• _Exercise aim_
Copy verbatim the block of lines in the entries below whose first line contains "Screen dimensions: 1568x781" and whose last line contains "You are a computer-use agent. Image resolution: width=1480". Leave out all other lines.

----- Records for the task

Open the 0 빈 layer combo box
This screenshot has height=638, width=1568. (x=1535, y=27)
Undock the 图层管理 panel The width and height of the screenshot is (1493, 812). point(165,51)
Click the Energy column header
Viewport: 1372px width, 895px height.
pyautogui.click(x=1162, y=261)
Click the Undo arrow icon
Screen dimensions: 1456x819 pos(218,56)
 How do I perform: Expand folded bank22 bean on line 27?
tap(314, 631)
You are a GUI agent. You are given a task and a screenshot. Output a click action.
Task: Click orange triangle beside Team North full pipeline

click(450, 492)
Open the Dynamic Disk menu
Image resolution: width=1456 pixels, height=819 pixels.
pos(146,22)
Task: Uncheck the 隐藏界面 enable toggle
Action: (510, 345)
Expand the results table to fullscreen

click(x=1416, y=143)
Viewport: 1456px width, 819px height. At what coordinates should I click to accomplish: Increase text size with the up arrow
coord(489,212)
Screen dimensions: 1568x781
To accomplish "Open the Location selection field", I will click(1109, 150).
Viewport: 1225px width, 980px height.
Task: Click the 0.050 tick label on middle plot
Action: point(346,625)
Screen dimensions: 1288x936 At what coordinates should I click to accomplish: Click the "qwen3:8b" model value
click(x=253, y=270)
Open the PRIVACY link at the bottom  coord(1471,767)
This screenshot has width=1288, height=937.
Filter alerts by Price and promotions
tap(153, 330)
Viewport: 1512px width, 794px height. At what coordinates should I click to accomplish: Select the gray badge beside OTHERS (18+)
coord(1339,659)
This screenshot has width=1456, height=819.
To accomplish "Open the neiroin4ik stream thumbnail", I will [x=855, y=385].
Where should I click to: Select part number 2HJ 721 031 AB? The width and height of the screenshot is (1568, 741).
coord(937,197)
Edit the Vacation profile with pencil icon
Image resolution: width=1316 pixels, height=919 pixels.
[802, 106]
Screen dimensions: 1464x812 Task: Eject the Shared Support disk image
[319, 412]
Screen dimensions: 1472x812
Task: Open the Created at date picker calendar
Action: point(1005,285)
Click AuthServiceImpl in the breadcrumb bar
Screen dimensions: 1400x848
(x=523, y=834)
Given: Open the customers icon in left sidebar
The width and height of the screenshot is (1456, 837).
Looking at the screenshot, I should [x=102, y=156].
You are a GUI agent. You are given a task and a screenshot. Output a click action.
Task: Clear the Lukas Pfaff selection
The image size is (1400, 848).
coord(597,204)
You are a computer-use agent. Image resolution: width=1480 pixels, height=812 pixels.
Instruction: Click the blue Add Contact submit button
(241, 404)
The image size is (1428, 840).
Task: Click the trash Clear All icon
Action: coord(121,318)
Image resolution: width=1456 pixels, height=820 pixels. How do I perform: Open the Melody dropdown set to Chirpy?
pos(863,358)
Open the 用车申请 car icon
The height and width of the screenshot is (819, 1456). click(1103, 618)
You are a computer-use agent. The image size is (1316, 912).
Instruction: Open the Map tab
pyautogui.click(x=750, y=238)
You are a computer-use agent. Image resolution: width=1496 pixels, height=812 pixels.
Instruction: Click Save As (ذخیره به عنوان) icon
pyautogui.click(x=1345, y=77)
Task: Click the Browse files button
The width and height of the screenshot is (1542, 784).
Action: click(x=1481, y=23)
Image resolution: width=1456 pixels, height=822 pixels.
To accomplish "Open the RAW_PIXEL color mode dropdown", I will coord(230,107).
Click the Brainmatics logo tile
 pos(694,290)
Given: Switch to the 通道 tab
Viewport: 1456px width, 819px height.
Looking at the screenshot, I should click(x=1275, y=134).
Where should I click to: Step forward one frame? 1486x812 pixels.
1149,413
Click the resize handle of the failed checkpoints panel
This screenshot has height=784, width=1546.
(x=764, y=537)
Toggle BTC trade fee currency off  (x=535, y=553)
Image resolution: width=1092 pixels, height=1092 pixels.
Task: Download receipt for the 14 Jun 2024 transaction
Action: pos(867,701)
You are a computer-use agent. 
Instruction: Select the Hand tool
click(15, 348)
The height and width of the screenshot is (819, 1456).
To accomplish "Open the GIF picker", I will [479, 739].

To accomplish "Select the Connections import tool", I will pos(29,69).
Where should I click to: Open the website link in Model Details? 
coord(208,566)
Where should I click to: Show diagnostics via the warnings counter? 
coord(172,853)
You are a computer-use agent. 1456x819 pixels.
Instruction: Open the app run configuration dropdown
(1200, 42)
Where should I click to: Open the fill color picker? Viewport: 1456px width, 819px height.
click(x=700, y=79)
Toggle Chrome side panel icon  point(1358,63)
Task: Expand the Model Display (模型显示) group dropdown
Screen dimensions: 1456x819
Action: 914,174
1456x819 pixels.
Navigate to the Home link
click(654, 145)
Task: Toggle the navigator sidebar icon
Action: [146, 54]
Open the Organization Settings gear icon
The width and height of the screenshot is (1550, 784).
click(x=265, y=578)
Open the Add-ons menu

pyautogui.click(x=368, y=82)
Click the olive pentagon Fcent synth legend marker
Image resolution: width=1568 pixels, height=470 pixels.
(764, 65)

----------

• _Answer section_
Screen dimensions: 1568x781
To accomplish "Open the Location selection field", I will click(1109, 150).
Viewport: 1225px width, 980px height.
Task: Click the 0.050 tick label on middle plot
Action: point(346,625)
Screen dimensions: 1288x936 At what coordinates should I click to accomplish: Click the "qwen3:8b" model value
click(x=253, y=270)
Open the PRIVACY link at the bottom  coord(1471,767)
This screenshot has width=1288, height=937.
Filter alerts by Price and promotions
tap(153, 330)
Viewport: 1512px width, 794px height. At what coordinates should I click to accomplish: Select the gray badge beside OTHERS (18+)
coord(1339,659)
This screenshot has width=1456, height=819.
To accomplish "Open the neiroin4ik stream thumbnail", I will [x=855, y=385].
Where should I click to: Select part number 2HJ 721 031 AB? The width and height of the screenshot is (1568, 741).
coord(937,197)
Edit the Vacation profile with pencil icon
Image resolution: width=1316 pixels, height=919 pixels.
[802, 106]
Screen dimensions: 1464x812 Task: Eject the Shared Support disk image
[319, 412]
Screen dimensions: 1472x812
Task: Open the Created at date picker calendar
Action: point(1005,285)
Click AuthServiceImpl in the breadcrumb bar
Screen dimensions: 1400x848
(x=523, y=834)
Given: Open the customers icon in left sidebar
The width and height of the screenshot is (1456, 837).
Looking at the screenshot, I should [x=102, y=156].
You are a GUI agent. You are given a task and a screenshot. Output a click action.
Task: Clear the Lukas Pfaff selection
The image size is (1400, 848).
coord(597,204)
You are a computer-use agent. Image resolution: width=1480 pixels, height=812 pixels.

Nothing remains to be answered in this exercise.